### EXERCISE OBJECTIVE
Restate the listing below exactly, images excluded.

### TASK INPUT
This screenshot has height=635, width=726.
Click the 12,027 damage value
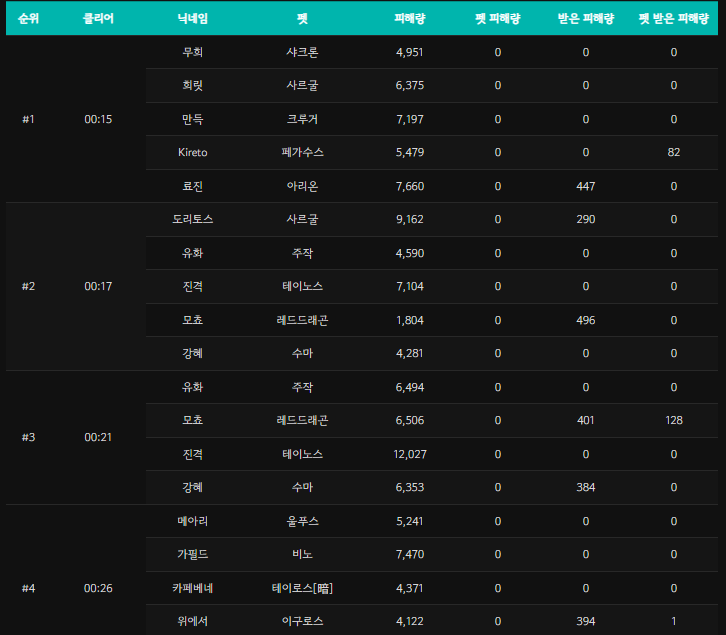(410, 454)
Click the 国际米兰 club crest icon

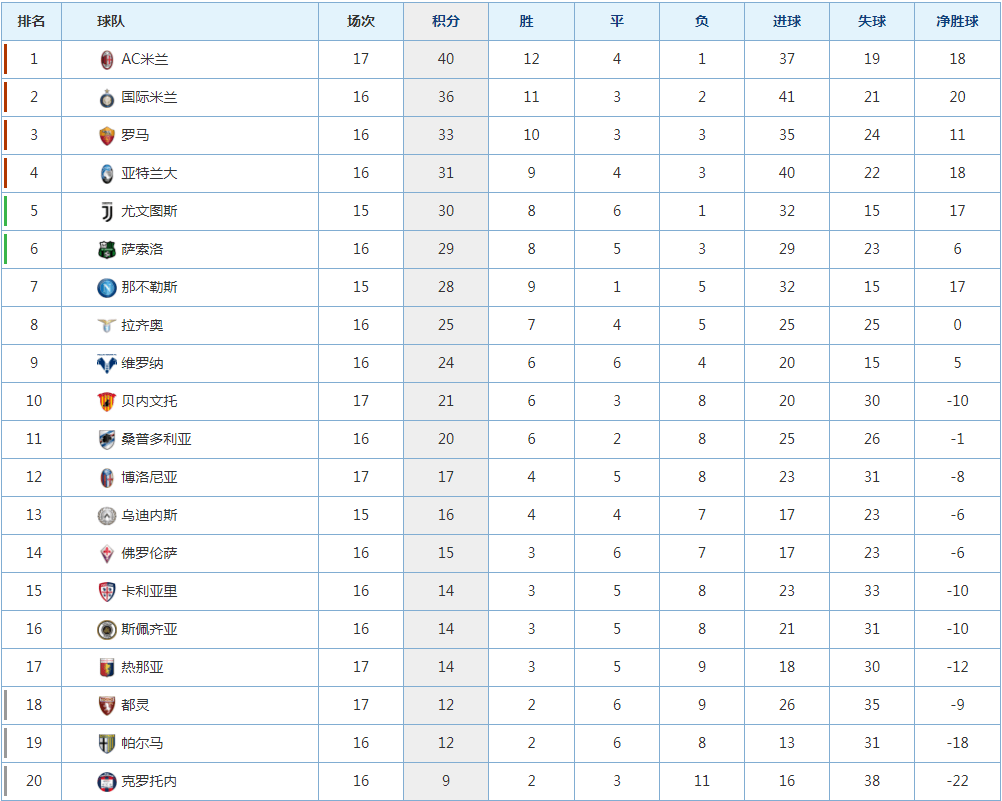[x=107, y=97]
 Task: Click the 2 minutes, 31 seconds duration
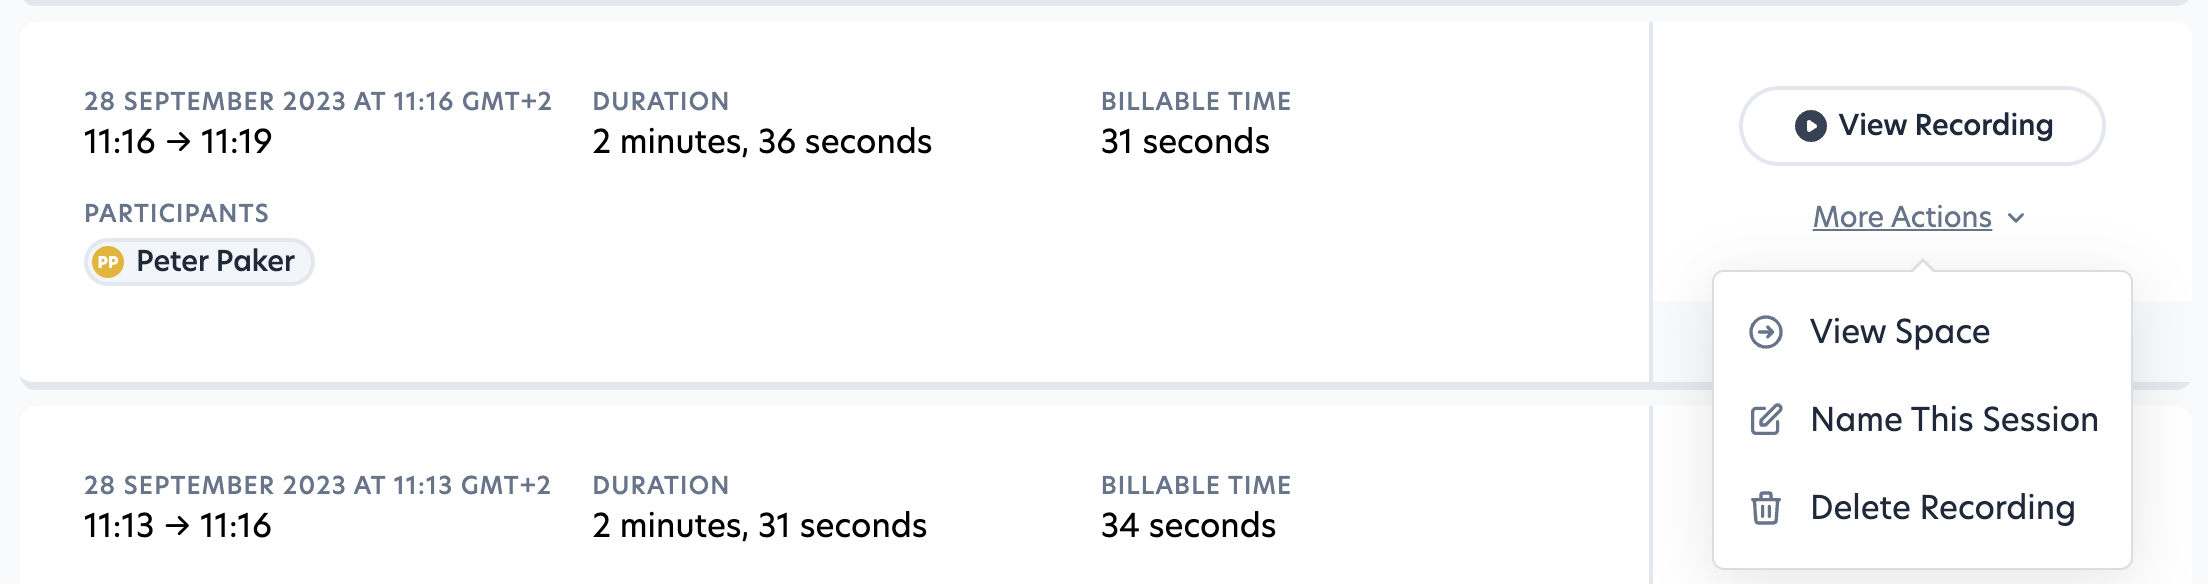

### ANSWER TO THIS PROBLEM
This screenshot has height=635, width=726.
Click the 12,027 damage value
(410, 454)
Click the 国际米兰 club crest icon

[x=107, y=97]
 Task: Click the 2 minutes, 31 seconds duration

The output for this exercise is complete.